Under-fire USPS looking to make cost savings

USPS insisted it was making every effort to improve operations and save money, in the wake of last week’s audit reports. The audits by the USPS Office of the Inspector General identified $894m in savings that could be achieved by closing down area or district offices processing less than average mail volumes.

The reports also looked at budget cuts that could be achieved by rethinking benefits for senior employees along with the Postal Service’s purchasing policies.

Spokesperson Sue Brennan told Post&Parcel that the USPS was reviewing the findings of the OIG, but that no decisions had been made on a response.

She said: “What I can tell you, however, is that the Postal Service is looking at every feasible way to increase operational efficiencies and save money.”

Senator Susan Collins, who originally ordered the latest round of audits be carried out, said the conclusions revealed “stunning” levels of financial waste in the Postal Service.

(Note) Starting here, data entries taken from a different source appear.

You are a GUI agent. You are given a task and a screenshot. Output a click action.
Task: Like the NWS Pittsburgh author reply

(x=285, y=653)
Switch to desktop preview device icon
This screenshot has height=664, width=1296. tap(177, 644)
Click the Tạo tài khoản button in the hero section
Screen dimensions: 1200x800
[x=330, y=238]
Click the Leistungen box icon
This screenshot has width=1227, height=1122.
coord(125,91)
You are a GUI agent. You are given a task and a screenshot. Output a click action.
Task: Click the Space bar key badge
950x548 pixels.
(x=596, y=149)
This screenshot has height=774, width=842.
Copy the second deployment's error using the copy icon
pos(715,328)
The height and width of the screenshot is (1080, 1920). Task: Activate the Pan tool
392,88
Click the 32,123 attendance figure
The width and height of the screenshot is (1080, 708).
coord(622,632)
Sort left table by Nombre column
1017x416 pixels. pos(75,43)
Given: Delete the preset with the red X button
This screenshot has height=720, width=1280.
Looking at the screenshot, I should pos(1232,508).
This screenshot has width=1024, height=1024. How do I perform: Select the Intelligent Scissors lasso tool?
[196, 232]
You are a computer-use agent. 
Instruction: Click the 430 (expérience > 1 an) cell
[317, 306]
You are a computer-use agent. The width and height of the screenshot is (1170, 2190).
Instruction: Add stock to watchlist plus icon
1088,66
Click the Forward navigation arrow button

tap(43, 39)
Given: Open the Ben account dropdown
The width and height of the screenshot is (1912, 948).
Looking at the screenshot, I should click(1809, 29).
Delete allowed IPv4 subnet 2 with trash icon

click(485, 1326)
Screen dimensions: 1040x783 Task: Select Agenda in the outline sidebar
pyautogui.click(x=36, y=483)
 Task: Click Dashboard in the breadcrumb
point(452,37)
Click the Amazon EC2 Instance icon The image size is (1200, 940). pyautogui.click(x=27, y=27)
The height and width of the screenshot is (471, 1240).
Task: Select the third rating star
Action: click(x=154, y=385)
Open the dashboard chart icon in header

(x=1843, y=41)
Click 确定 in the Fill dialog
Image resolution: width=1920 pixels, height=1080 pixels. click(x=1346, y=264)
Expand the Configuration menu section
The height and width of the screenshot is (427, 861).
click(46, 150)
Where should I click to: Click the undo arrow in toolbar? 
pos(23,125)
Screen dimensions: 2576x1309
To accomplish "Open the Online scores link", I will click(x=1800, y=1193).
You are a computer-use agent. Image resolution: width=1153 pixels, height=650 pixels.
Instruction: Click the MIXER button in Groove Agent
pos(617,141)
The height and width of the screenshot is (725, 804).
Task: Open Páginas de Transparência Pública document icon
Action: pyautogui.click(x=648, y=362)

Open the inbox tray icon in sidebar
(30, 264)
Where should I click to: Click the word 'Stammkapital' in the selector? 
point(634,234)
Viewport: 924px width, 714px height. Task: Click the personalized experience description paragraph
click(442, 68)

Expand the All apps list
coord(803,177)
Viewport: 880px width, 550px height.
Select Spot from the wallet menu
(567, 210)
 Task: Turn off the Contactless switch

The Republican Senator from Maine had strong words about the “lapses” identified by the OIG in a federal agency that has made a $7.7bn loss in the last 11 months, including a $1.5bn loss last month.

Sen. Collins, ranking member of the Senate Homeland Security and Governmental Affairs Committee, which oversees the USPS, spoke out against the USPS hiring policy and its contract management.

Among the “disturbing deficiencies” she said were uncovered by the OIG audits were the awarding of 359 contracts to former Postal Service executives against no competition. Some 39% of these contract awards “lacked justification”, Sen. Collins said.

In some cases, former executives were hired back at nearly twice their former pay to advise new executives – a practice Sen Collins said “raised serious ethical concerns and hurts employee morale.”

The Senator was also incensed by the 835 senior staff for whom the Postal Service pays 100% of health insurance premiums, which doesn’t happen in other federal agencies.

She said the “expensive perks” were not available to comparable federal employees, and among those benefiting were employees within the main regulators of the USPS – the Postal Regulatory Commission and the Office of the Inspector General itself.

“It is unbelievable to me that the Postal Service – awash in red ink and asking for huge postal rate hikes, service reductions and relief from its financial obligations – is paying the full health care premiums for its top executives,” said Sen. Collins.